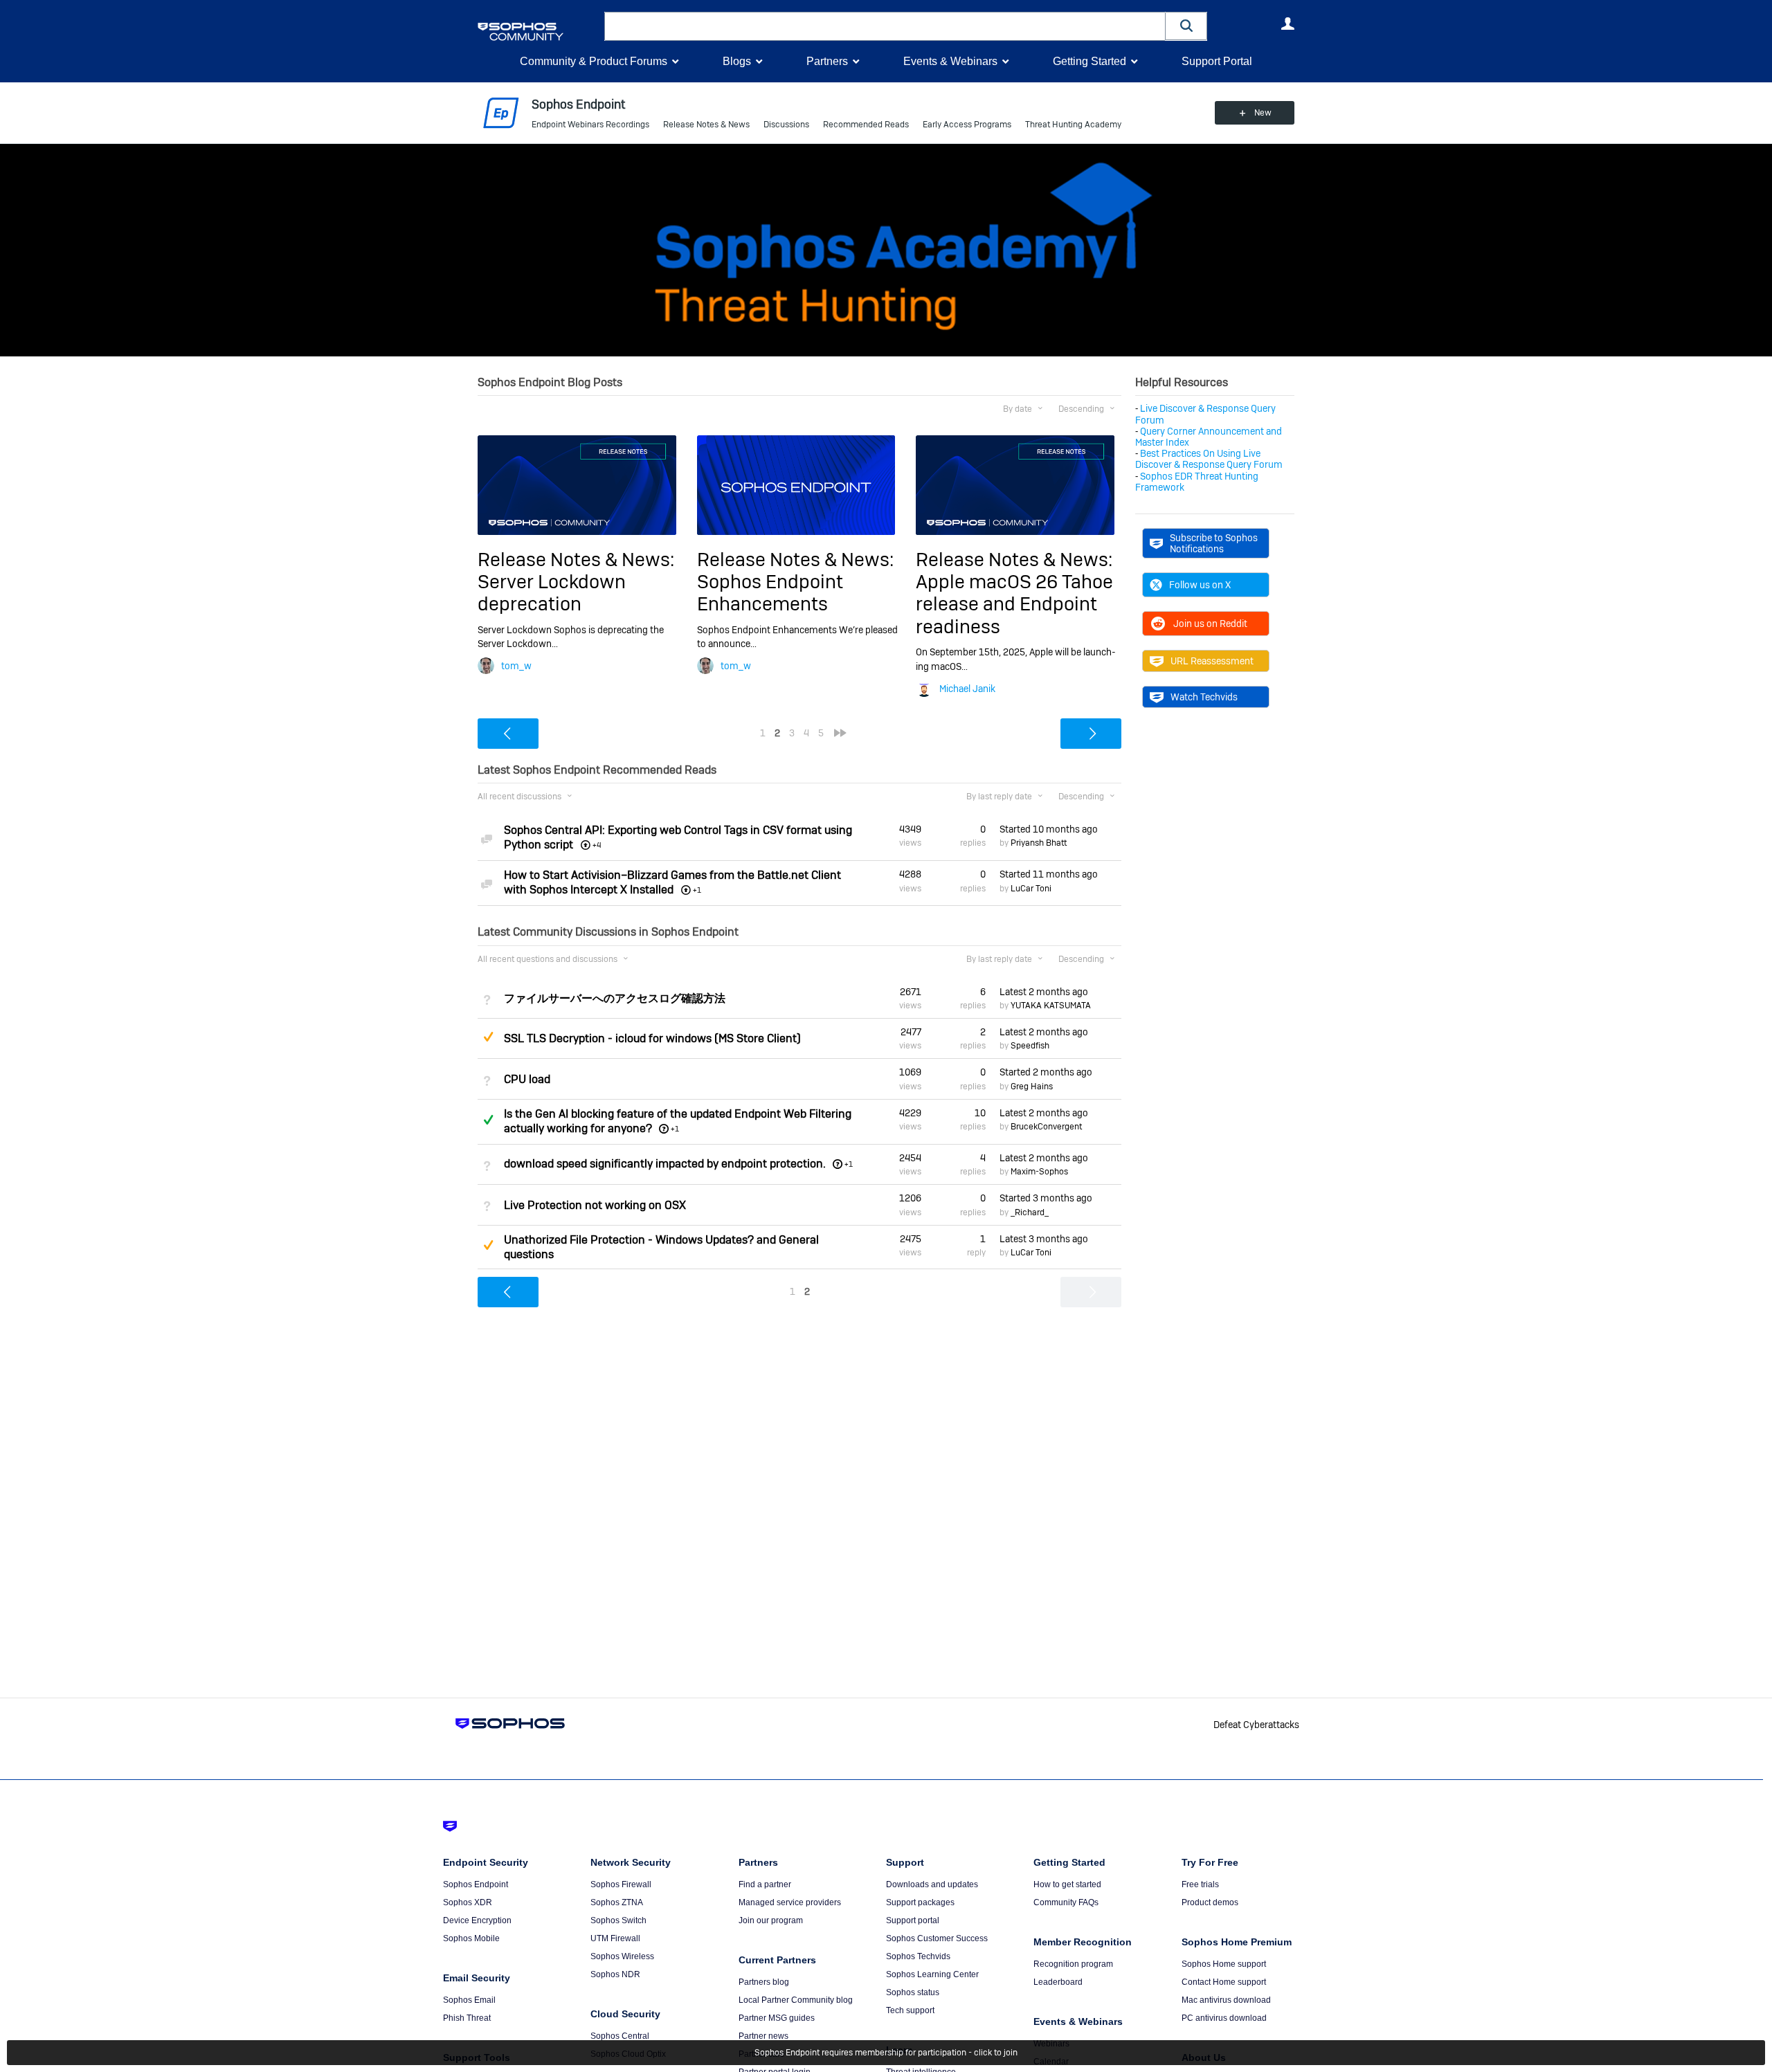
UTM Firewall (615, 1938)
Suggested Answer (488, 1036)
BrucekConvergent (1046, 1126)
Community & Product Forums (593, 61)
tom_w (516, 666)
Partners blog (764, 1982)
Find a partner (765, 1884)
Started (1049, 829)
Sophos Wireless (622, 1956)
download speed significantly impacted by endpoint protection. (665, 1163)
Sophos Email (469, 2000)
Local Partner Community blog (796, 2000)
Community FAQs (1066, 1902)
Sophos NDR (615, 1974)
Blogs (737, 61)
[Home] (538, 31)
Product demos (1210, 1902)
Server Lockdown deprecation (552, 593)
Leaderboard (1058, 1982)
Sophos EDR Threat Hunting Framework (1196, 481)
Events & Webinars (950, 61)
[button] (1186, 26)
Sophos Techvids (918, 1956)
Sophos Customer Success (937, 1938)
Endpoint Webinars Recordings (590, 124)
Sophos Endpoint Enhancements (770, 593)
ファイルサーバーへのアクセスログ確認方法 (614, 998)
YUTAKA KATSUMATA (1051, 1005)
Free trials (1200, 1884)
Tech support (910, 2010)
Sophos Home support (1224, 1964)
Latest (1044, 991)
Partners (827, 61)
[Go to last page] (840, 733)
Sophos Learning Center (932, 1974)
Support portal (912, 1920)
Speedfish (1030, 1045)
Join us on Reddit (1210, 623)
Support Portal (1217, 61)
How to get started (1067, 1884)
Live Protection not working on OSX (595, 1205)
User (1287, 23)
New (1263, 112)
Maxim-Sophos (1039, 1171)
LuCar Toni (1031, 888)
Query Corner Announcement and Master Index (1208, 436)
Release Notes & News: (576, 559)
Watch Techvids (1204, 697)
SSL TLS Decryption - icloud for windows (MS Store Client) (652, 1038)
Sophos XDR (467, 1902)
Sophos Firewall (620, 1884)
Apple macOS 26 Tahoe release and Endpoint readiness (1014, 604)
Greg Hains (1032, 1086)
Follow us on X (1200, 585)
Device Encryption (477, 1920)
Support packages (920, 1902)
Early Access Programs (967, 124)
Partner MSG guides (777, 2018)
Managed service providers (790, 1902)
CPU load (527, 1079)
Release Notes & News (706, 124)
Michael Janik (967, 688)
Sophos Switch (618, 1920)
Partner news (763, 2036)
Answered (488, 1119)
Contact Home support (1224, 1982)
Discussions (786, 124)
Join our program (771, 1920)
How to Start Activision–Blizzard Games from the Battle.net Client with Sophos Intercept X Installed (672, 882)
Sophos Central (619, 2036)
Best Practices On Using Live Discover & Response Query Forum (1209, 459)
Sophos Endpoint (475, 1884)
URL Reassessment (1212, 661)
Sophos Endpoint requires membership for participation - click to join (886, 2052)
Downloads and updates (932, 1884)
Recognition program (1073, 1964)
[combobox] (885, 26)
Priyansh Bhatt (1039, 842)
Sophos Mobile (471, 1938)
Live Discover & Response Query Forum (1205, 414)
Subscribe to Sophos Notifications (1214, 543)
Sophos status (912, 1992)
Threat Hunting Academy (1073, 124)
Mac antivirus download (1226, 2000)
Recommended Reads (866, 124)
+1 (675, 1129)
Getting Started (1089, 61)
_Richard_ (1030, 1212)
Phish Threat (467, 2018)
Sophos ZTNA (616, 1902)
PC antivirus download (1224, 2018)
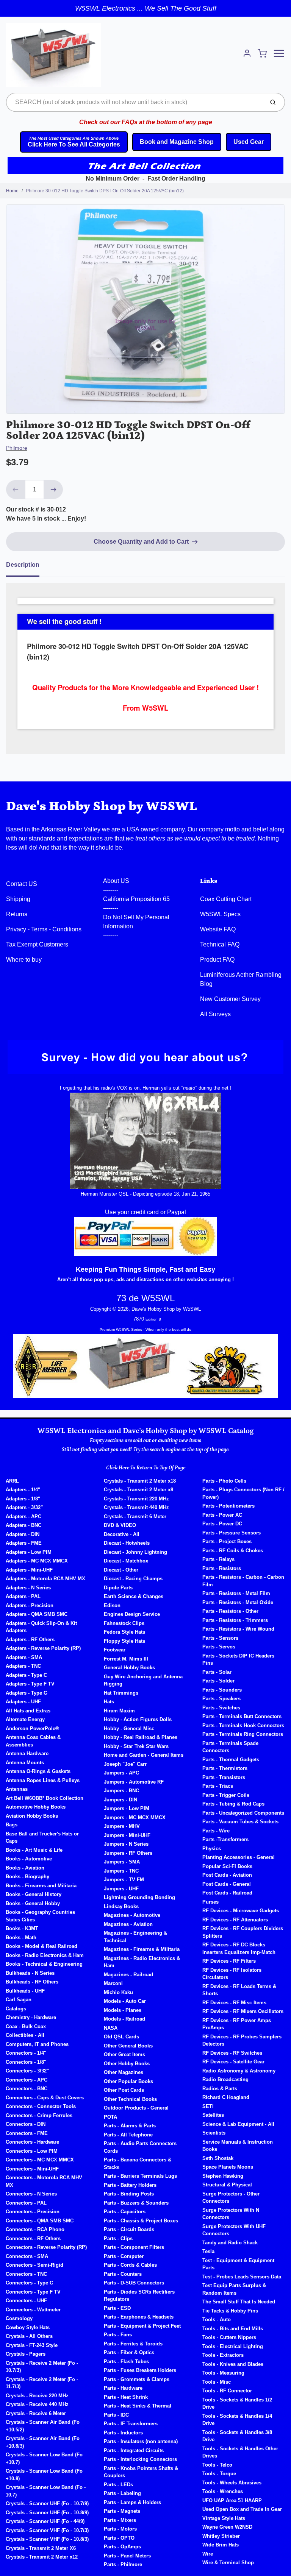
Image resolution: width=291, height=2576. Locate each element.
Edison (112, 1605)
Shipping (18, 899)
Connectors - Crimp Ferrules (39, 2115)
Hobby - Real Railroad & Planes (140, 1737)
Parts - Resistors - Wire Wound (238, 1629)
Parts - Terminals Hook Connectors (243, 1725)
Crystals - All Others (29, 2336)
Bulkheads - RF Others (32, 1982)
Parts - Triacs (217, 1786)
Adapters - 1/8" (23, 1499)
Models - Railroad (124, 2019)
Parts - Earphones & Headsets (139, 2317)
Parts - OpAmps (122, 2546)
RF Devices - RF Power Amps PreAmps (236, 2024)
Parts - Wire (216, 1831)
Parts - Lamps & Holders (132, 2502)
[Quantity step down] (15, 489)
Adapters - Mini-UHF (29, 1570)
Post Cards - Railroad (227, 1893)
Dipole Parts (118, 1588)
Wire (207, 2554)
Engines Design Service (132, 1614)
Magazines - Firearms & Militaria (142, 1949)
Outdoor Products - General (136, 2108)
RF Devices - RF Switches (232, 2053)
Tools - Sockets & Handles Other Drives (240, 2452)
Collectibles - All (25, 2035)
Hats (109, 1701)
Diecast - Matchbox (126, 1561)
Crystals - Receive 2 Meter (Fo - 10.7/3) (42, 2366)
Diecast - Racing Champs (133, 1578)
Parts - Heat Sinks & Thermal (137, 2406)
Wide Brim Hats (220, 2545)
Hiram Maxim (119, 1711)
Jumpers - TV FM (124, 1879)
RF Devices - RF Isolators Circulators (231, 1973)
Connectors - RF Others (33, 2238)
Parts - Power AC (222, 1515)
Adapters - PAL (23, 1596)
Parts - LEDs (118, 2484)
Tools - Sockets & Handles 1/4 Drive (237, 2419)
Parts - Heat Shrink (126, 2397)
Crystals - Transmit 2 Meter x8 (138, 1489)
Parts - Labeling (122, 2493)
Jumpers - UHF (121, 1888)
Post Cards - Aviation (227, 1875)
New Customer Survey (230, 999)
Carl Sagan (18, 1999)
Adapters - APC (23, 1516)
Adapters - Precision (29, 1605)
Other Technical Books (130, 2099)
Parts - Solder (218, 1681)
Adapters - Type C (26, 1675)
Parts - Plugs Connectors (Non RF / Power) (243, 1493)
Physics (211, 1848)
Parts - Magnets (122, 2511)
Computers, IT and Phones (37, 2044)
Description (22, 564)
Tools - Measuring (223, 2373)
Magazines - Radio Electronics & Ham (142, 1962)
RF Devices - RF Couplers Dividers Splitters (242, 1932)
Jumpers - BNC (121, 1790)
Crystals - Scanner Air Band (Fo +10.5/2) (43, 2426)
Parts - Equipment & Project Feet (142, 2326)
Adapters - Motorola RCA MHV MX (45, 1578)
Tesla (208, 2251)
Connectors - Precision (32, 2211)
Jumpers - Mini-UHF (127, 1835)
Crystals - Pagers (25, 2354)
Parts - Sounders (222, 1690)
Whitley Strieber (221, 2536)
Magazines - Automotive (132, 1915)
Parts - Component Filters (134, 2247)
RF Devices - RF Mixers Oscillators (242, 2011)
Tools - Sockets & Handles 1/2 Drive (237, 2403)
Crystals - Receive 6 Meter (36, 2413)
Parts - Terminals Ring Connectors (242, 1734)
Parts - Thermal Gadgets (230, 1759)
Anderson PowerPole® (32, 1728)
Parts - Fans (118, 2334)
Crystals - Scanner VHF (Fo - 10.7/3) (47, 2530)
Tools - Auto (216, 2319)
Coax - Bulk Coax (26, 2026)
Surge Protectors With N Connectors (230, 2213)
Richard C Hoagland (225, 2097)
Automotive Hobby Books (36, 1807)
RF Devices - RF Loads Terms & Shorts (239, 1990)
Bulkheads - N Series (30, 1973)
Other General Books (128, 2046)
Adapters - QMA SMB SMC (36, 1614)
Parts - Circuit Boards (129, 2229)
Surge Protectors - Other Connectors (231, 2197)
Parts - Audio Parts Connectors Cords (140, 2147)
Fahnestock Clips (124, 1623)
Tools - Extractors (223, 2355)
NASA (110, 2028)
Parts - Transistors (223, 1777)
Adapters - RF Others (30, 1639)
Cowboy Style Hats (28, 2327)
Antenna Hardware (27, 1753)
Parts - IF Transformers (131, 2423)
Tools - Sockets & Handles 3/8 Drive (237, 2436)
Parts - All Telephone (128, 2135)
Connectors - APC (26, 2080)
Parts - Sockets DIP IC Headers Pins (238, 1659)
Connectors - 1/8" (26, 2062)
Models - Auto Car (125, 2001)
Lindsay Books (121, 1906)
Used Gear (248, 142)
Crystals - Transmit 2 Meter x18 (140, 1481)
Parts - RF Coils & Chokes (232, 1550)
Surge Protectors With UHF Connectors (234, 2230)
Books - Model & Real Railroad (41, 1946)
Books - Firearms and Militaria (41, 1885)
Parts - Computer (124, 2256)
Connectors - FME (27, 2133)
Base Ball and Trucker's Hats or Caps (42, 1837)
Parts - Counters (123, 2274)
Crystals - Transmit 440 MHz (136, 1507)
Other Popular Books (128, 2081)
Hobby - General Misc (129, 1728)
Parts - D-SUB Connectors (134, 2283)
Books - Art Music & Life (34, 1850)
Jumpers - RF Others (128, 1853)
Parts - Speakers (221, 1698)
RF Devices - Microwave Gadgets (240, 1910)
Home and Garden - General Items (143, 1755)
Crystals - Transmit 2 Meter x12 (42, 2557)
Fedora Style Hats (124, 1632)
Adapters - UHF (23, 1701)
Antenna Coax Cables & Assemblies (33, 1741)
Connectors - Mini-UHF (32, 2169)
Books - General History (33, 1894)
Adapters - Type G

§ §

**TASK REQUIREMENTS**
Above are the entries. Output exactly the lines beginning with the line that has "Wire (207, 2554)" and ending with the line that has "Collectibles - All (25, 2035)".

**EXERCISE RESULT**
Wire (207, 2554)
Engines Design Service (132, 1614)
Magazines - Firearms & Militaria (142, 1949)
Outdoor Products - General (136, 2108)
RF Devices - RF Switches (232, 2053)
Tools - Sockets & Handles Other Drives (240, 2452)
Collectibles - All (25, 2035)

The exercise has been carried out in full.